First-Ever Cardiac Surgery Trial in Women Poised to Launch: ROMA-Women

Researchers hope this “offspring” trial design offers a chance to address the entrenched under-enrollment of women in CV trials.

First-Ever Cardiac Surgery Trial in Women Poised to Launch: ROMA-Women

Hopes are high that the ROMA trial may finally answer the question of whether multiarterial grafts are better than a single arterial graft in patients undergoing primary isolated nonemergent CABG. But the trial is on track to enroll just 15% women, a group already less likely to be referred for CABG in the first place, more likely to have worse outcomes if they do, and less likely to receive guideline-directed surgical care.

Enter ROMA-Women: the first-ever cardiac surgery trial in women. With a unique, nested trial design that will leverage the infrastructure and recruiting sites of the primary ROMA trial—even repurposing the data from female patients randomized in ROMA—the trial is powered to get a decisive answer in women.

“ROMA, the parent trial, will stop enrollment on April 14th, and then on April 15th, the sites that are doing ROMA will transition to ROMA-Women,” Mario Gaudino, MD, PhD (Weill Cornell Medicine, New York, NY), one of the principal investigators, explained to TCTMD. Gaudino is also the lead author of a perspective describing the design and rationale of ROMA-Women published this week in Circulation.

“Also, we are opening many more sites because we will need more enrollers,” he added, noting that women make up just one-third of the overall population being referred for bypass surgery, “which is also intrinsically wrong,” he said.

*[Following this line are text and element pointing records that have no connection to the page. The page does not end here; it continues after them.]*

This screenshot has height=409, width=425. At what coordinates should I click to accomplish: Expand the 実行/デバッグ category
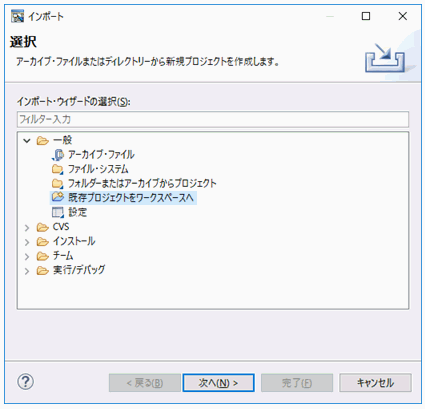[x=27, y=271]

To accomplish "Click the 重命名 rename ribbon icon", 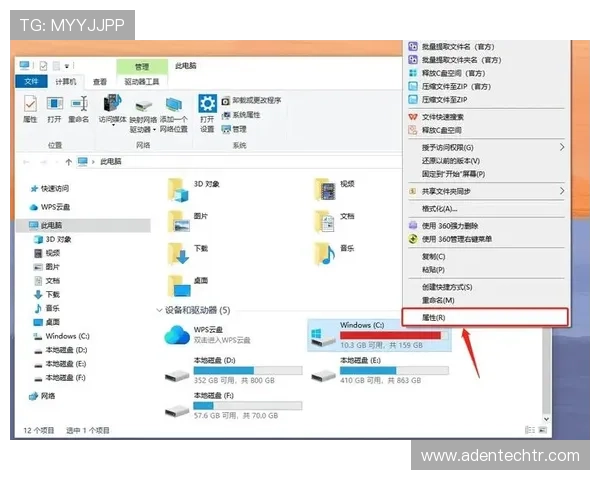I will tap(78, 105).
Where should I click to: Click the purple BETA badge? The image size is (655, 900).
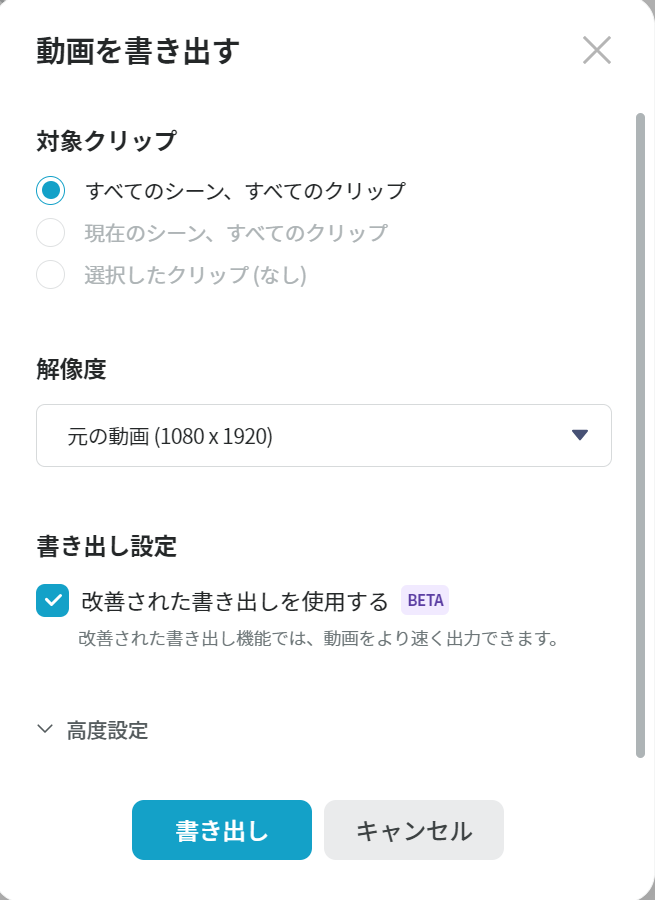pyautogui.click(x=425, y=601)
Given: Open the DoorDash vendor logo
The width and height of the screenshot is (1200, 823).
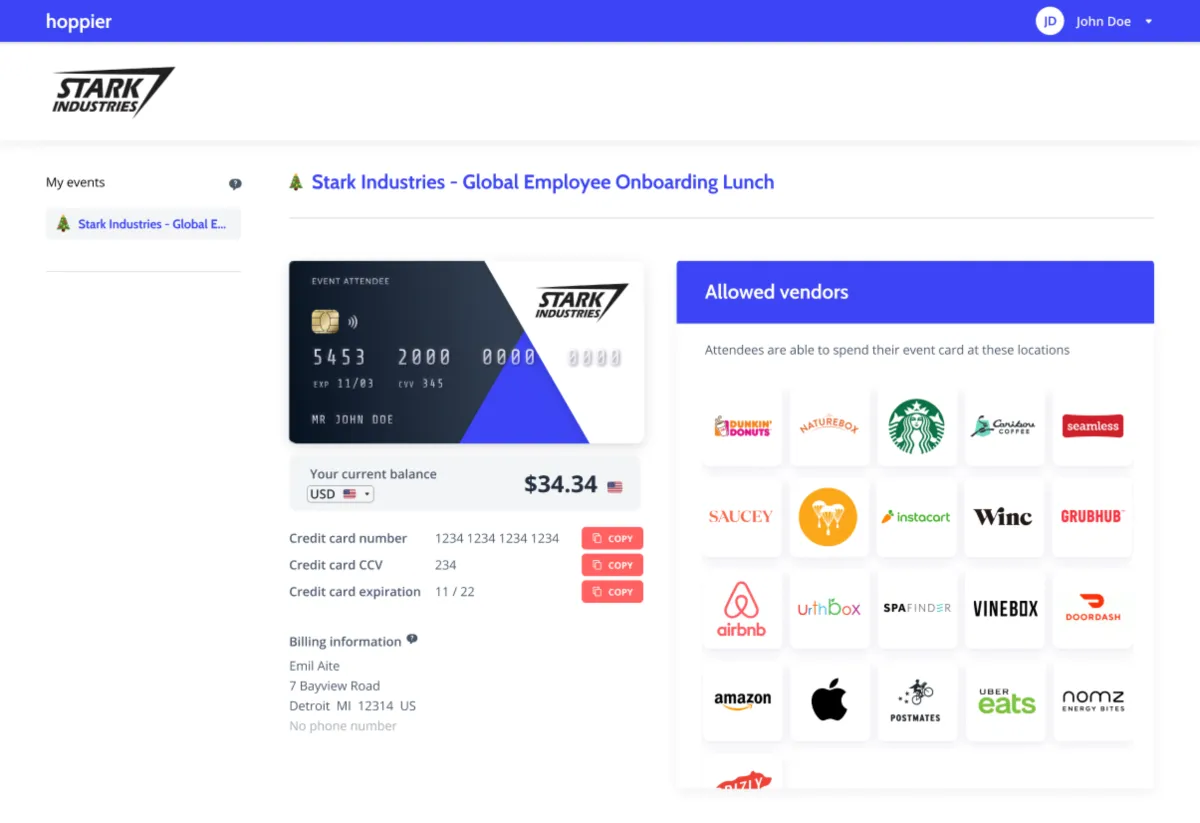Looking at the screenshot, I should click(1093, 608).
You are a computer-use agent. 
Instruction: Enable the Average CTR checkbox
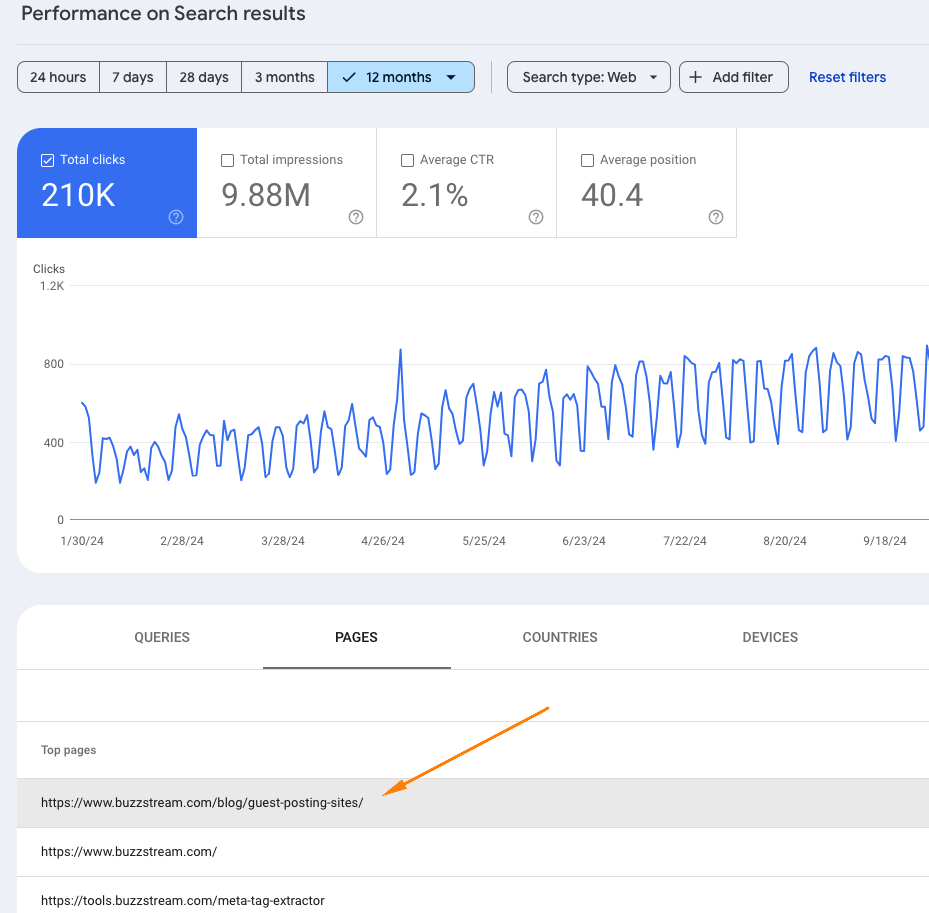(407, 159)
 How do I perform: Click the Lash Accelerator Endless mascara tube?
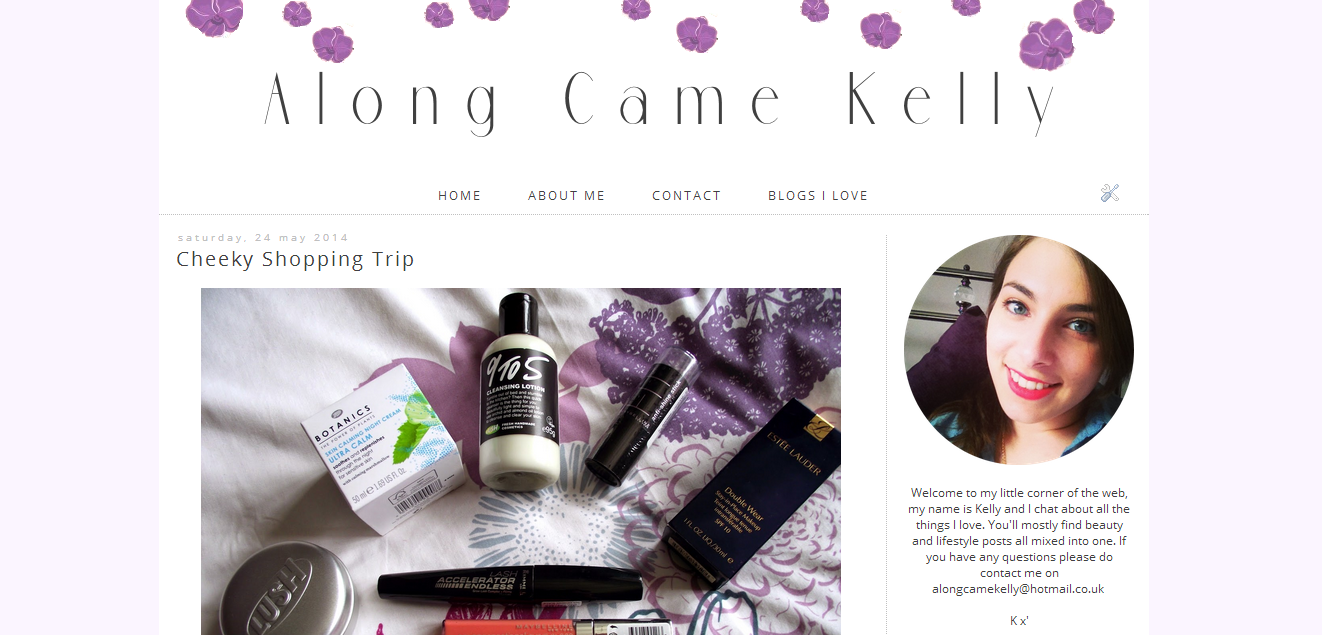pos(511,585)
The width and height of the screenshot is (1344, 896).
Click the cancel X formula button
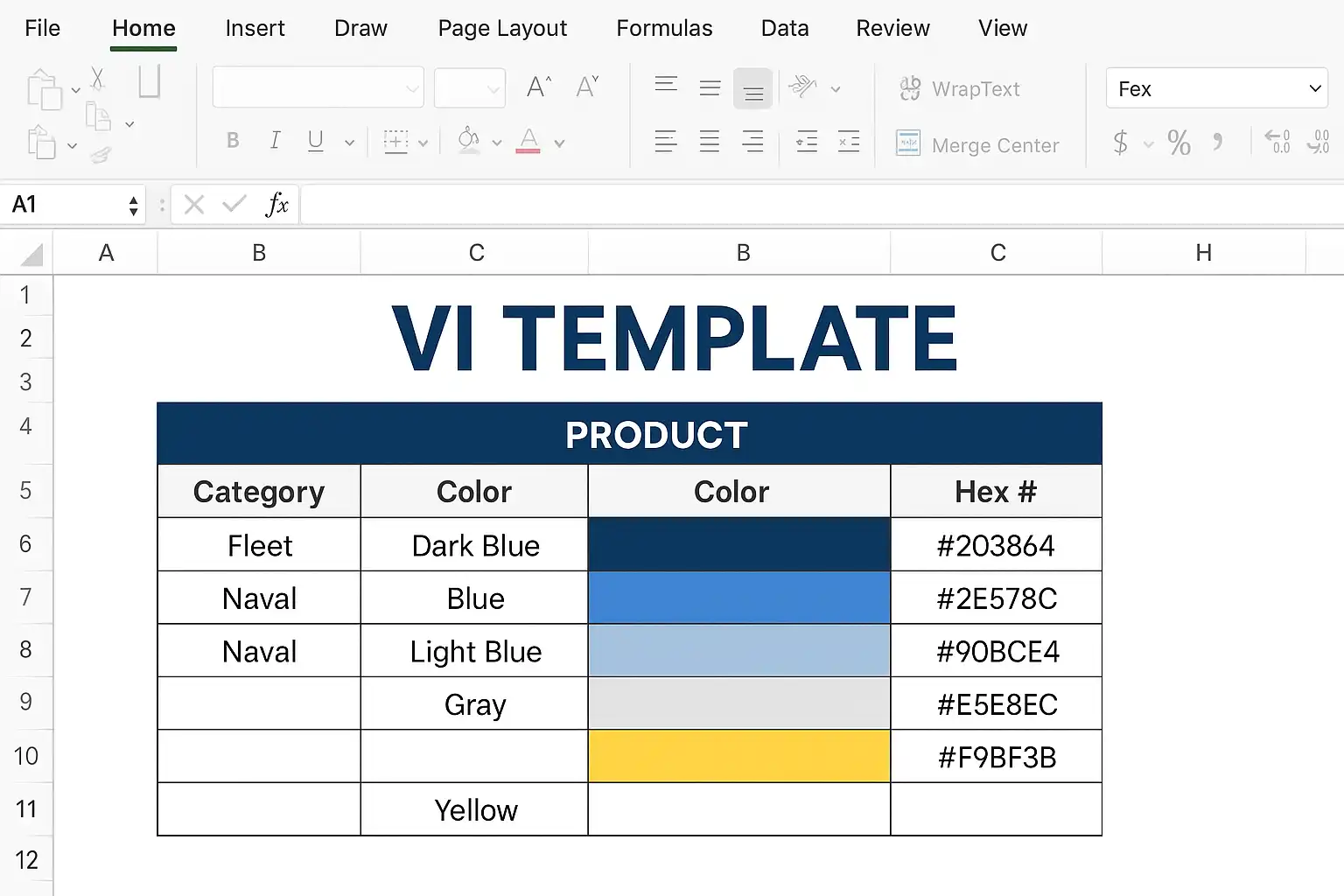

The chronic under-enrollment of women in clinical trials—as well as the lack of representation of minority groups, and, most notably, minority women—is a long-standing problem in medicine, formally recognized in the National Institutes of Health (NIH) Revitalization Act in 1993. Explanations, excuses, and justifications abound, but 30 years later, women still make up less than one-third of the participants in cardiovascular clinical trials, despite accounting for roughly half of the annual CVD deaths in the US.

An Innovative Approach

For the specific question of multiarterial versus single arterial grafts, there are good reasons to think the ROMA results might differ in men and women, Gaudino and colleagues note in their paper. Women have different operative risk profiles at baseline, their operations are often more technically complex, and their procedural risks are higher. Physiologically, women have smaller coronary arteries and conduits that are more prone to spasm, a higher prevalence of microvascular dysfunction, and more varicose or diseased saphenous veins that make for lower-quality venous grafts.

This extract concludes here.